--- What the task requires ---
Can you render all of the material below as a numbered list, leaving out the blank lines?

--- Data records ---
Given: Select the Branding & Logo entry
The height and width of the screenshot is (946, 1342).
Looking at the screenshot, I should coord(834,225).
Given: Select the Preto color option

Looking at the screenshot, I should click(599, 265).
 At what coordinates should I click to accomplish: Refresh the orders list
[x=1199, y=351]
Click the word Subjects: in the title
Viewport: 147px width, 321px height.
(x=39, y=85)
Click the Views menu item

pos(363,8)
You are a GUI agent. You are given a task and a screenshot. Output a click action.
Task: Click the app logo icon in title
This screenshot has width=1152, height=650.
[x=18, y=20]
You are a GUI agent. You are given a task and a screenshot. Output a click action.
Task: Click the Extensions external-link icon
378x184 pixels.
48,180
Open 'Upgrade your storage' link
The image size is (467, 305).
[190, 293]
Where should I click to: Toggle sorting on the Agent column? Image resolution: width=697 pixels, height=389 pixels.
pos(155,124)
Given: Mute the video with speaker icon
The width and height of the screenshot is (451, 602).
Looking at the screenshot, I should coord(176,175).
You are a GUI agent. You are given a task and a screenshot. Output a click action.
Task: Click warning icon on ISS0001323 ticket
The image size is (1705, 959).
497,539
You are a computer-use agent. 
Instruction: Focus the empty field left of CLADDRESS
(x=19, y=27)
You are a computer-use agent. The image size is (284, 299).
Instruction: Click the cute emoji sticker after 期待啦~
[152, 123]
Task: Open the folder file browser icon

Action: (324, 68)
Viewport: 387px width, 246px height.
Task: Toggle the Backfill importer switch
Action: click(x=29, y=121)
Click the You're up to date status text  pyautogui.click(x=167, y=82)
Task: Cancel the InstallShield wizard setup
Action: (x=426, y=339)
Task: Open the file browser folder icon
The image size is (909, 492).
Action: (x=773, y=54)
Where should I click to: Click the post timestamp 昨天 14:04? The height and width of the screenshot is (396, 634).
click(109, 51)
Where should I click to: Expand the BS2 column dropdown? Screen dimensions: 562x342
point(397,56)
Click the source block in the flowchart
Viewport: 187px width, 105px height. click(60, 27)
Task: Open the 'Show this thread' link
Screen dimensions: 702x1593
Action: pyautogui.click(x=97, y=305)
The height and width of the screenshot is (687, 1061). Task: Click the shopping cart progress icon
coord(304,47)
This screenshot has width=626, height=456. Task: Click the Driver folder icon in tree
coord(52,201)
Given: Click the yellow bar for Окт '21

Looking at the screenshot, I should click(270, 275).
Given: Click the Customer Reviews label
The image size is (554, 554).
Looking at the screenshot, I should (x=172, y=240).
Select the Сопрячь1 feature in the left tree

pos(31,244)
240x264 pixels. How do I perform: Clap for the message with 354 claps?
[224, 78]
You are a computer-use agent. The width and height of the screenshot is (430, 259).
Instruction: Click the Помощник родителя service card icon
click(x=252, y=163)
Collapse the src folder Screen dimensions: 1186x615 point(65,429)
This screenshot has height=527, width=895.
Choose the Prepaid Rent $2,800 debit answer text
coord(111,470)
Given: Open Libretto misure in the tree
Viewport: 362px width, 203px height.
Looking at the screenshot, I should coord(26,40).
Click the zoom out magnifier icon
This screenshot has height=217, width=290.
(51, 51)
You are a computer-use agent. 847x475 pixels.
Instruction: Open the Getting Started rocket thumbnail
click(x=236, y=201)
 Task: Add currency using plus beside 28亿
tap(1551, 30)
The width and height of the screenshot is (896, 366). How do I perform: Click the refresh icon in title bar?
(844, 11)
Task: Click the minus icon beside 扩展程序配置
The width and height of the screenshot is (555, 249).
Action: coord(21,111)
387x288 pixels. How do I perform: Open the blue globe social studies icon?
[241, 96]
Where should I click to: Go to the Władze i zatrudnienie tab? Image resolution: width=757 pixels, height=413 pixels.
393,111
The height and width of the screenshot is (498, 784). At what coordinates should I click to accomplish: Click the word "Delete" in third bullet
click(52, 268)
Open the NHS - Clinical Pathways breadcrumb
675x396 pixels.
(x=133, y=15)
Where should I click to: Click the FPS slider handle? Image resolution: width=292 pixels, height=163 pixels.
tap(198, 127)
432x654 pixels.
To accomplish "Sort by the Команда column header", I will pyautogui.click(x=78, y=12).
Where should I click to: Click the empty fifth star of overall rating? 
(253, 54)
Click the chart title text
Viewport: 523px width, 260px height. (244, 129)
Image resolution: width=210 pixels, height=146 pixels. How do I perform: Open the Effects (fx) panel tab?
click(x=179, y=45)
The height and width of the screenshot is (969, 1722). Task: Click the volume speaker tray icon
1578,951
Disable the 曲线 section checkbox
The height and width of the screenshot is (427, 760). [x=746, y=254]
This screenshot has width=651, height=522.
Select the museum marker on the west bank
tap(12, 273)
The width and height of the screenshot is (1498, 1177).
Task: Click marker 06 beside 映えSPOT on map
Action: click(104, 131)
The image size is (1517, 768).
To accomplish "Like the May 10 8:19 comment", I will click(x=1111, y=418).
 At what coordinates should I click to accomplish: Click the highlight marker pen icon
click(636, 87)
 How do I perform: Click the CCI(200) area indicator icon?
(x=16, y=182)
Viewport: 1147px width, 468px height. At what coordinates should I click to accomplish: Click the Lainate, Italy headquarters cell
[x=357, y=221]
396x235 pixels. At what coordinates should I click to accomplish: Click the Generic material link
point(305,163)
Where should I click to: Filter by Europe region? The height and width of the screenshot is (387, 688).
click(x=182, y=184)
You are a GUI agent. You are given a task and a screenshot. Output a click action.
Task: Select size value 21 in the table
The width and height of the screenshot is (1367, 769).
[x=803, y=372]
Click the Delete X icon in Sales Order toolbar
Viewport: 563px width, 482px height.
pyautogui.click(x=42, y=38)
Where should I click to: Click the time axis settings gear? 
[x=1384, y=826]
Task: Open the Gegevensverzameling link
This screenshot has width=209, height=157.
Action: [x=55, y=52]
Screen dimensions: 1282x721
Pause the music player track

--- Finished exercise ---
1. Given: Select the Branding & Logo entry
2. The height and width of the screenshot is (946, 1342).
3. Looking at the screenshot, I should coord(834,225).
4. Given: Select the Preto color option
5. Looking at the screenshot, I should click(599, 265).
6.  At what coordinates should I click to accomplish: Refresh the orders list
7. [x=1199, y=351]
8. Click the word Subjects: in the title
9. Viewport: 147px width, 321px height.
10. (x=39, y=85)
11. Click the Views menu item
12. pos(363,8)
13. You are a GUI agent. You are given a task and a screenshot. Output a click action.
14. Task: Click the app logo icon in title
15. This screenshot has width=1152, height=650.
16. [x=18, y=20]
17. You are a GUI agent. You are given a task and a screenshot. Output a click action.
18. Task: Click the Extensions external-link icon
19. 378x184 pixels.
20. 48,180
21. Open 'Upgrade your storage' link
22. The image size is (467, 305).
23. [190, 293]
24. Where should I click to: Toggle sorting on the Agent column? Image resolution: width=697 pixels, height=389 pixels.
25. pos(155,124)
26. Given: Mute the video with speaker icon
27. The width and height of the screenshot is (451, 602).
28. Looking at the screenshot, I should coord(176,175).
29. You are a GUI agent. You are given a task and a screenshot. Output a click action.
30. Task: Click warning icon on ISS0001323 ticket
31. The image size is (1705, 959).
32. 497,539
33. You are a computer-use agent. 
34. Instruction: Focus the empty field left of CLADDRESS
35. (x=19, y=27)
36. You are a computer-use agent. The image size is (284, 299).
37. Instruction: Click the cute emoji sticker after 期待啦~
38. [152, 123]
39. Task: Open the folder file browser icon
40. Action: (324, 68)
41. Viewport: 387px width, 246px height.
42. Task: Toggle the Backfill importer switch
43. Action: click(x=29, y=121)
44. Click the You're up to date status text  pyautogui.click(x=167, y=82)
45. Task: Cancel the InstallShield wizard setup
46. Action: (x=426, y=339)
47. Task: Open the file browser folder icon
48. The image size is (909, 492).
49. Action: (x=773, y=54)
50. Where should I click to: Click the post timestamp 昨天 14:04? The height and width of the screenshot is (396, 634).
51. click(109, 51)
52. Where should I click to: Expand the BS2 column dropdown? Screen dimensions: 562x342
53. point(397,56)
54. Click the source block in the flowchart
55. Viewport: 187px width, 105px height. click(60, 27)
56. Task: Open the 'Show this thread' link
57. Screen dimensions: 702x1593
58. Action: pyautogui.click(x=97, y=305)
59. The height and width of the screenshot is (687, 1061). Task: Click the shopping cart progress icon
60. coord(304,47)
61. This screenshot has width=626, height=456. Task: Click the Driver folder icon in tree
62. coord(52,201)
63. Given: Click the yellow bar for Окт '21
64. Looking at the screenshot, I should click(270, 275).
65. Given: Click the Customer Reviews label
66. The image size is (554, 554).
67. Looking at the screenshot, I should (x=172, y=240).
68. Select the Сопрячь1 feature in the left tree
69. pos(31,244)
70. 240x264 pixels. How do I perform: Clap for the message with 354 claps?
71. [224, 78]
72. You are a computer-use agent. The width and height of the screenshot is (430, 259).
73. Instruction: Click the Помощник родителя service card icon
74. click(x=252, y=163)
75. Collapse the src folder Screen dimensions: 1186x615 point(65,429)
76. This screenshot has height=527, width=895.
77. Choose the Prepaid Rent $2,800 debit answer text
78. coord(111,470)
79. Given: Open Libretto misure in the tree
80. Viewport: 362px width, 203px height.
81. Looking at the screenshot, I should coord(26,40).
82. Click the zoom out magnifier icon
83. This screenshot has height=217, width=290.
84. (51, 51)
85. You are a computer-use agent. 847x475 pixels.
86. Instruction: Open the Getting Started rocket thumbnail
87. click(x=236, y=201)
88.  Task: Add currency using plus beside 28亿
89. tap(1551, 30)
90. The width and height of the screenshot is (896, 366). How do I perform: Click the refresh icon in title bar?
91. (844, 11)
92. Task: Click the minus icon beside 扩展程序配置
93. The width and height of the screenshot is (555, 249).
94. Action: coord(21,111)
95. 387x288 pixels. How do I perform: Open the blue globe social studies icon?
96. [241, 96]
97. Where should I click to: Go to the Władze i zatrudnienie tab? Image resolution: width=757 pixels, height=413 pixels.
98. 393,111
99. The height and width of the screenshot is (498, 784). At what coordinates should I click to accomplish: Click the word "Delete" in third bullet
100. click(52, 268)
101. Open the NHS - Clinical Pathways breadcrumb
102. 675x396 pixels.
103. (x=133, y=15)
104. Where should I click to: Click the FPS slider handle? Image resolution: width=292 pixels, height=163 pixels.
105. tap(198, 127)
106. 432x654 pixels.
107. To accomplish "Sort by the Команда column header", I will pyautogui.click(x=78, y=12).
108. Where should I click to: Click the empty fifth star of overall rating? 
109. (253, 54)
110. Click the chart title text
111. Viewport: 523px width, 260px height. (244, 129)
112. Image resolution: width=210 pixels, height=146 pixels. How do I perform: Open the Effects (fx) panel tab?
113. click(x=179, y=45)
114. The height and width of the screenshot is (969, 1722). Task: Click the volume speaker tray icon
115. 1578,951
116. Disable the 曲线 section checkbox
117. The height and width of the screenshot is (427, 760). [x=746, y=254]
118. This screenshot has width=651, height=522.
119. Select the museum marker on the west bank
120. tap(12, 273)
121. The width and height of the screenshot is (1498, 1177).
122. Task: Click marker 06 beside 映えSPOT on map
123. Action: click(104, 131)
124. The image size is (1517, 768).
125. To accomplish "Like the May 10 8:19 comment", I will click(x=1111, y=418).
126.  At what coordinates should I click to accomplish: Click the highlight marker pen icon
127. click(636, 87)
128.  How do I perform: Click the CCI(200) area indicator icon?
129. (x=16, y=182)
130. Viewport: 1147px width, 468px height. At what coordinates should I click to accomplish: Click the Lainate, Italy headquarters cell
131. [x=357, y=221]
132. 396x235 pixels. At what coordinates should I click to accomplish: Click the Generic material link
133. point(305,163)
134. Where should I click to: Filter by Europe region? The height and width of the screenshot is (387, 688).
135. click(x=182, y=184)
136. You are a GUI agent. You are given a task and a screenshot. Output a click action.
137. Task: Select size value 21 in the table
138. The width and height of the screenshot is (1367, 769).
139. [x=803, y=372]
140. Click the Delete X icon in Sales Order toolbar
141. Viewport: 563px width, 482px height.
142. pyautogui.click(x=42, y=38)
143. Where should I click to: Click the time axis settings gear? 
144. [x=1384, y=826]
145. Task: Open the Gegevensverzameling link
146. This screenshot has width=209, height=157.
147. Action: [x=55, y=52]
148. Screen dimensions: 1282x721
149. Pause the music player track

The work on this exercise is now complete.